Convert the material into a JSON list of strings, one string per line, omitting blank lines.
+---+
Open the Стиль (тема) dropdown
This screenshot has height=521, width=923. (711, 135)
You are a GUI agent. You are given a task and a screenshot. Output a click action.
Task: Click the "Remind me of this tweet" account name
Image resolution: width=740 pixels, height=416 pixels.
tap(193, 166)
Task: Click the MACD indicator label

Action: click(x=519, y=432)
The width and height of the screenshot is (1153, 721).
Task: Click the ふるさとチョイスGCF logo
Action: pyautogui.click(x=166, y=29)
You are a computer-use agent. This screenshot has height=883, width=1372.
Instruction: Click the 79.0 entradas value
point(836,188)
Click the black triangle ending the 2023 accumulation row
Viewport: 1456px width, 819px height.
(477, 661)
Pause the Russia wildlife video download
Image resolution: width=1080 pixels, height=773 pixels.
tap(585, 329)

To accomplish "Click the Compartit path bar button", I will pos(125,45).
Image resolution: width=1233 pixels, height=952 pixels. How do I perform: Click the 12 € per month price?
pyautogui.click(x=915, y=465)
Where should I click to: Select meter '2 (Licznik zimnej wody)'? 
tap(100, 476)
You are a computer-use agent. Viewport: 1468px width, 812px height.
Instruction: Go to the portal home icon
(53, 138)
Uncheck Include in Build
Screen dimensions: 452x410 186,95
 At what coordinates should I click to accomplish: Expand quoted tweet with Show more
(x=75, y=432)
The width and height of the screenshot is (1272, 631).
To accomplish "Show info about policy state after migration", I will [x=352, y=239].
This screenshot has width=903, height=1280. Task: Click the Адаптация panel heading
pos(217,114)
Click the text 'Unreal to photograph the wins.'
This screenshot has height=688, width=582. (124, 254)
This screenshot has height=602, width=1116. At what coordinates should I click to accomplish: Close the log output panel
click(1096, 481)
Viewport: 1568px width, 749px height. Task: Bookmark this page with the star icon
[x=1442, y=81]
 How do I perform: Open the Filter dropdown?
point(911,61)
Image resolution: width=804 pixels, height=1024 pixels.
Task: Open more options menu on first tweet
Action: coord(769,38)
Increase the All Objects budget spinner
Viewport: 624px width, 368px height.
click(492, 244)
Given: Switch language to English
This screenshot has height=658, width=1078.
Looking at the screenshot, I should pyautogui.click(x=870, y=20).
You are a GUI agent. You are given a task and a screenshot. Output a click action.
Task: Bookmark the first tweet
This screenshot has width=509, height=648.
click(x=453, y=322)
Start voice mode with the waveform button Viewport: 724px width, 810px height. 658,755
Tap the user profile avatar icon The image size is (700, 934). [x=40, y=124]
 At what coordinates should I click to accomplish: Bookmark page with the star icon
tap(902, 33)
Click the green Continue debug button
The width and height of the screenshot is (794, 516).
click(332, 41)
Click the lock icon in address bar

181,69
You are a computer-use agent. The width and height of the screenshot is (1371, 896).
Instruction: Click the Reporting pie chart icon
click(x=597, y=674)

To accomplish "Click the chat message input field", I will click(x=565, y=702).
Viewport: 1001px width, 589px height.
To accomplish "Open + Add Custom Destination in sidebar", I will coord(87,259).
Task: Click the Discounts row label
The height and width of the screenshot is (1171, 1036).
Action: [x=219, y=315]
+---+
#### Solution for this task:
[
  "Open the Стиль (тема) dropdown",
  "This screenshot has height=521, width=923. (711, 135)",
  "You are a GUI agent. You are given a task and a screenshot. Output a click action.",
  "Task: Click the \"Remind me of this tweet\" account name",
  "Image resolution: width=740 pixels, height=416 pixels.",
  "tap(193, 166)",
  "Task: Click the MACD indicator label",
  "Action: click(x=519, y=432)",
  "The width and height of the screenshot is (1153, 721).",
  "Task: Click the ふるさとチョイスGCF logo",
  "Action: pyautogui.click(x=166, y=29)",
  "You are a computer-use agent. This screenshot has height=883, width=1372.",
  "Instruction: Click the 79.0 entradas value",
  "point(836,188)",
  "Click the black triangle ending the 2023 accumulation row",
  "Viewport: 1456px width, 819px height.",
  "(477, 661)",
  "Pause the Russia wildlife video download",
  "Image resolution: width=1080 pixels, height=773 pixels.",
  "tap(585, 329)",
  "To accomplish \"Click the Compartit path bar button\", I will pos(125,45).",
  "Image resolution: width=1233 pixels, height=952 pixels. How do I perform: Click the 12 € per month price?",
  "pyautogui.click(x=915, y=465)",
  "Where should I click to: Select meter '2 (Licznik zimnej wody)'? ",
  "tap(100, 476)",
  "You are a computer-use agent. Viewport: 1468px width, 812px height.",
  "Instruction: Go to the portal home icon",
  "(53, 138)",
  "Uncheck Include in Build",
  "Screen dimensions: 452x410 186,95",
  " At what coordinates should I click to accomplish: Expand quoted tweet with Show more",
  "(x=75, y=432)",
  "The width and height of the screenshot is (1272, 631).",
  "To accomplish \"Show info about policy state after migration\", I will [x=352, y=239].",
  "This screenshot has width=903, height=1280. Task: Click the Адаптация panel heading",
  "pos(217,114)",
  "Click the text 'Unreal to photograph the wins.'",
  "This screenshot has height=688, width=582. (124, 254)",
  "This screenshot has height=602, width=1116. At what coordinates should I click to accomplish: Close the log output panel",
  "click(1096, 481)",
  "Viewport: 1568px width, 749px height. Task: Bookmark this page with the star icon",
  "[x=1442, y=81]",
  " How do I perform: Open the Filter dropdown?",
  "point(911,61)",
  "Image resolution: width=804 pixels, height=1024 pixels.",
  "Task: Open more options menu on first tweet",
  "Action: coord(769,38)",
  "Increase the All Objects budget spinner",
  "Viewport: 624px width, 368px height.",
  "click(492, 244)",
  "Given: Switch language to English",
  "This screenshot has height=658, width=1078.",
  "Looking at the screenshot, I should pyautogui.click(x=870, y=20).",
  "You are a GUI agent. You are given a task and a screenshot. Output a click action.",
  "Task: Bookmark the first tweet",
  "This screenshot has width=509, height=648.",
  "click(x=453, y=322)",
  "Start voice mode with the waveform button Viewport: 724px width, 810px height. 658,755",
  "Tap the user profile avatar icon The image size is (700, 934). [x=40, y=124]",
  " At what coordinates should I click to accomplish: Bookmark page with the star icon",
  "tap(902, 33)",
  "Click the green Continue debug button",
  "The width and height of the screenshot is (794, 516).",
  "click(332, 41)",
  "Click the lock icon in address bar",
  "181,69",
  "You are a computer-use agent. The width and height of the screenshot is (1371, 896).",
  "Instruction: Click the Reporting pie chart icon",
  "click(x=597, y=674)",
  "To accomplish \"Click the chat message input field\", I will click(x=565, y=702).",
  "Viewport: 1001px width, 589px height.",
  "To accomplish \"Open + Add Custom Destination in sidebar\", I will coord(87,259).",
  "Task: Click the Discounts row label",
  "The height and width of the screenshot is (1171, 1036).",
  "Action: [x=219, y=315]"
]